- Born: April 28, 1789 Shrewsbury, Massachusetts, United States
- Died: September 14, 1861 (aged 72) Madison, Wisconsin
- Occupations: Businessman, militia officer and politician
- Known for: Early Wisconsin pioneer and miner; first American permanent settler to live in present-day Dane County, Wisconsin.
- Relatives: David Brigham, brother Prescott Brigham, brother Jerome R. Brigham, nephew

= Ebenezer Brigham =

Wisconsin pioneer and politician

Ebenezer Brigham (April 28, 1789 – September 14, 1861) was a 19th-century American pioneer, businessman, and politician. He was one of the first Americans to explore southwestern Wisconsin and the first permanent settler in present-day Dane County, Wisconsin. A militia officer during the Black Hawk War, he served as commander of Fort Blue Mounds (or Mound Fort) and was active in both the Wisconsin territorial council, and the Wisconsin State Assembly during the 1840s and 1850s.

==Early life==
Born in Shrewsbury, Massachusetts, he left his home state for Illinois Territory, traveling by canoe along the Allegheny River from Olean Point to Pittsburgh, then taking a flatboat down the Ohio River until stopping at Shawneetown. He walked the rest of the way, arriving in St. Louis in 1818.

== Career ==
Working as a prospector, Brigham followed the Mississippi River by horseback and stayed at Galena in 1822. One of the earliest visitors to the area, he helped miner James Johnson build one of two log cabins at the camp. Returning to Springfield, Illinois, he left there with a team of oxen heading for the lead mines region of southwest Wisconsin to build his own mining camp.

He was originally part of a mining party which lived along the Platte River, only four miles from present-day Platteville, Wisconsin. However, the party soon left the area under threat from the local Winnebagos during the Winnebago War.

In the spring of 1828, Brigham arrived in Dane County, Wisconsin to work the lead mines in and around Blue Mounds. Although the mines had been previously occupied, the site had long since been abandoned and he built a cabin for himself. This was the first structure to be built in Dane County. His nearest neighbor was located 24 miles away in Dodgeville and, as of 1832, the only other recorded inhabitants were four French-Canadian fur traders south of Green Bay and east of Rock River. Using such crude tools as a windlass, rope and tub, over 4,000,000 lbs. was taken from the mine and hauled by wagon to Green Bay, Chicago and Galena, in total a 15-day trip. He later accompanied William S. Hamilton and Henry Gratiot and several others to Green Bay to negotiate boundaries between the miners and local tribes.

Brigham is said to have discovered a lead deposit by chance, by throwing his cap in the air and digging where it fell.

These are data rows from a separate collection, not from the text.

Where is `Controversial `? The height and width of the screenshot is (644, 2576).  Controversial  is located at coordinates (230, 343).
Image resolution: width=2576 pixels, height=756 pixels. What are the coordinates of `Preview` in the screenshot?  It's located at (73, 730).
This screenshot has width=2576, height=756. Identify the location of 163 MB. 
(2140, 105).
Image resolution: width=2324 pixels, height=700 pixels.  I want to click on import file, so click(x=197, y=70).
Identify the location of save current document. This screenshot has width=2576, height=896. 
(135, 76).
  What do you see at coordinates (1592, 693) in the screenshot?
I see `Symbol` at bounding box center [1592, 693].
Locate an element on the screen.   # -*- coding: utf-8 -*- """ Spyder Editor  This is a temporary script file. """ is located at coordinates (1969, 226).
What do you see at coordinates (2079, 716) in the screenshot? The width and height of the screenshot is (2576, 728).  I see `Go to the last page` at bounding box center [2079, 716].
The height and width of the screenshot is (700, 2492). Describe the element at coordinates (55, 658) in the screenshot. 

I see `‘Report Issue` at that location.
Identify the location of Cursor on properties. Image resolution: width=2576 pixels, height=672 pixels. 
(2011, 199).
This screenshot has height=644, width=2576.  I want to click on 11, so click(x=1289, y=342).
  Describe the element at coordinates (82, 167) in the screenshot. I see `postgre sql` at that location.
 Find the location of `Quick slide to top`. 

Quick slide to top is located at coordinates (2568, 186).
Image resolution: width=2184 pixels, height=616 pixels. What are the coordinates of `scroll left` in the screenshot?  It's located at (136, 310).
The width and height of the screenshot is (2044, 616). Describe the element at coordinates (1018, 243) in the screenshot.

By 1828, he had established a successful lead mine operation at Blue Mounds, as well as operating an inn and general store serving the local miners, local tribes and other travelers. His tavern became a popular stopover along the Old Military Trail, and soon his small mining camp grew with settlers arriving from Illinois and within the Michigan Territory. He was honored by the Michigan territorial governor Lewis Cass and appointed a magistrate. He held the position of magistrate for four years, serving as justice of the peace, and from the winter of 1830–1831 until 1837, as postmaster of Moundville.

During the Black Hawk War, he served as a colonel in the Wisconsin Territorial Militia. Fort Blue Mounds was later built near Brigham's home, and he and his neighbors took refuge there during the conflict. While Brigham remained in command, he successfully defended the post against several raids by the Sauk and Meskwaki. Involved in politics during his later years, Brigham was a member of the territorial council between 1836 and 1842 and a state representative in 1848, and he served on the Dane County board of commissioners in 1845, 1848–1850, and 1854–1855.

== Death ==
He died at the home of his niece, a Mrs. H.G. Bliss, in Madison, Wisconsin on September 14, 1861, and was buried in Forest Hill Cemetery. Although the original cabins at the site had long since disappeared, the general store remained at Blue Mounds for over forty years as an historic landmark until it was destroyed in a fire in January 1877. His part is now part of Blue Mound and Brigham County Park, the latter being named in his honor.

== Legacy ==
In March 1910, his heirs donated the site of an old blockhouse from Fort Blue Mounds to the State Historical Society of Wisconsin having been used during the Black Hawk War. A bronze tablet marking the site of the fort was unveiled by the Wisconsin Landmarks Committee in a special ceremony held on September 5, 1910. A replica of his general store is also on display at the Mt. Horeb Historical Society Museum in Mt. Horeb, Wisconsin.